PROPOSED SOLUTION Based on exposed results and insights from cryptology based analysis, we propose a novel solution model that provides protection of PHP scripts on both source code and opcode levels, and is not based on trusted third party. Protection level of proposed solution is equal to currently available commercial solutions, based on closed-source components. Architecture of proposed solution is explained on Fig 3. Two main components of proposed solution are PHP source code compiler/encrypter and open-source extension for original PHP interpreter. Additional component is random key generator, but for this purpose any (pseudo) random generator can be used.
PHP source code compiler works as a regular interpreter – converts source code to opcode – with exception that result (opcode) is encoded/encrypted with freshly generated key (which is known only to developer). That encoded opcode can be executed only with PHP interpreter that knows the secret key. Also, in order to increase encoded scripts’ lifetime, encoder can encode source code directly (with obfuscation if selected), without transforming it to opcode. However, protection level in this case will be significantly lower because potential pirate will be able to catch (obfuscated) source code as a result of extension execution. Even if working with source code instead opcode is supported, this is not recommended because it could be revealed by PHP interpreter modified by the eavesdropper. Another component of proposed solution is open-source (publicly available) extension for decoding previously explained encoded PHP scripts. However, this extension is completely unusable without having key which is used for encoding PHP scripts. That’s why extension is compiled to binary by developer, and during that process key is built-in binary result. However, in order to hide location where key is stored in extension binary, extension compiler, before compiling, is randomly obfuscating extension’s source code by adding random code snippets and false keys as variables, that have no impact on extension behaviour. This means that two results of independent compiling of extension, even with the same key, will give completely different results. Next step for developer is to upload encoded PHP scripts and compiled extension to Web server and to enable it when executing his protected scripts. Downside of proposed solution is requirement for server administrator to allow users to load their own binary extensions.

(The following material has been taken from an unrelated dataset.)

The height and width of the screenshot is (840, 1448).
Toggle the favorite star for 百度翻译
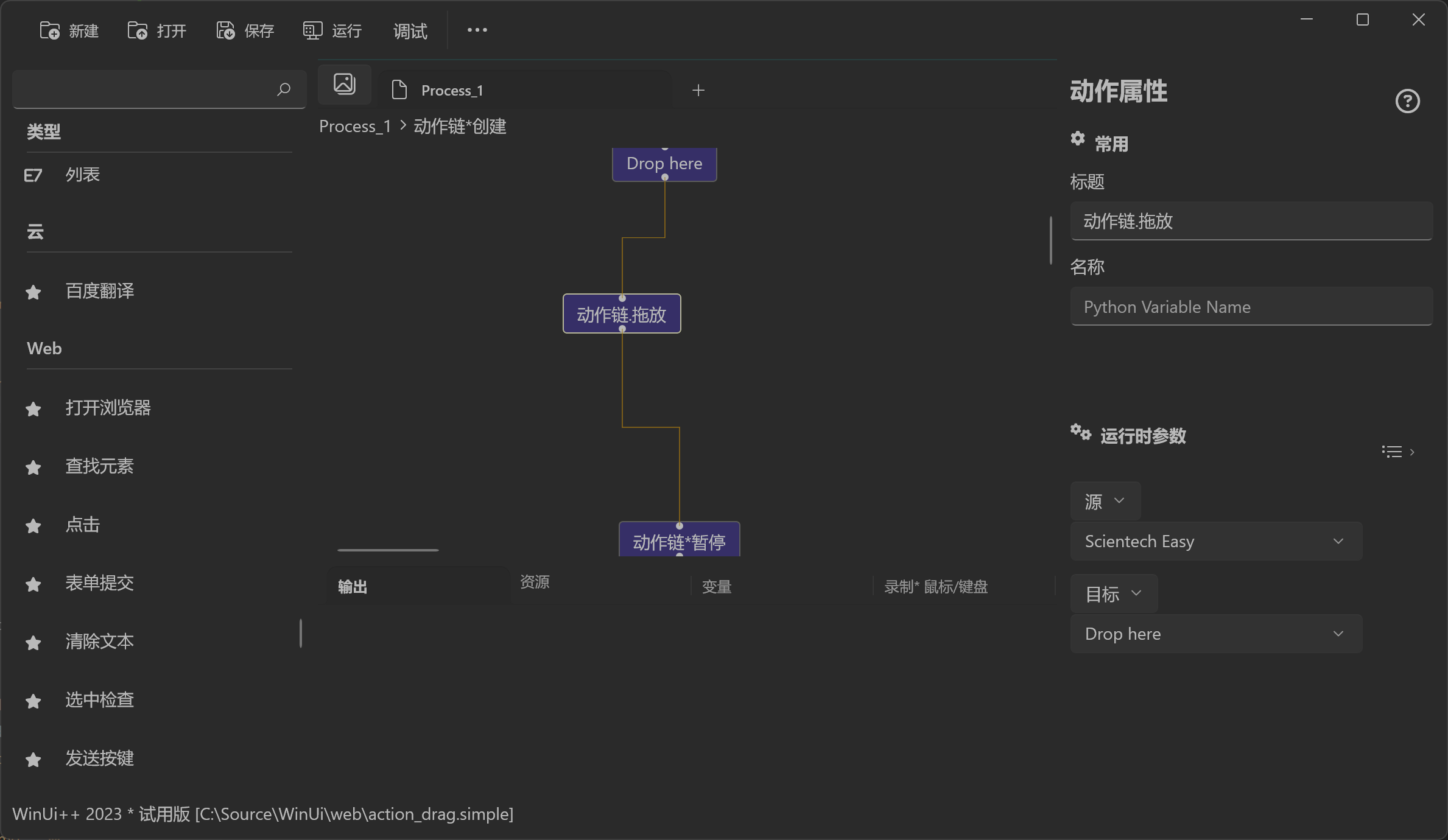point(33,292)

CONCLUSION In this paper we analysed problem of protecting intellectual property in a form of interpreted languages source code. PHP, as the most popular interpreted language for Web development is used as an example. Our main analysis is based on using of standard cryptology models and which are used for analysing existing solutions, as well for search for ideal theoretical model. Essential problem for protecting PHP scripts, analysed as cryptology model, is lack of trusted another part in secured communication. PHP interpreter, in a role of another part in secured communication, is an open-source software which behaviour is publicly know and can be modified by potential eavesdroppers/pirates. Source code obfuscation is identified as computationally secure protection, while (human-based) breaking it is analogue to cryptanalysis. However, the need for source code to be understandable by interpreter eliminates obfuscation as a serious standalone protection. On the other side, source code or opcode encryption requires trusted decryption part, at least as a secured space where key used for decryption is stored and used. This is not possible with using completely open-source solution for PHP interpreter. Using closed-source components for decryption, which is case with existing PHP encoders, creates security and commercial dependency of encoder provider. Solution’s model presented in this paper proposes hybrid approach where all components that provide scripts protection (or secure communication, from cryptology aspect) are publicly available and open-source. However, decryption component is realized as PHP interpreter’s extension and is obfuscated and compiled by developer. Key, which is used for PHP scripts encryption, is integrated within aforementioned extension during the compiling procedure.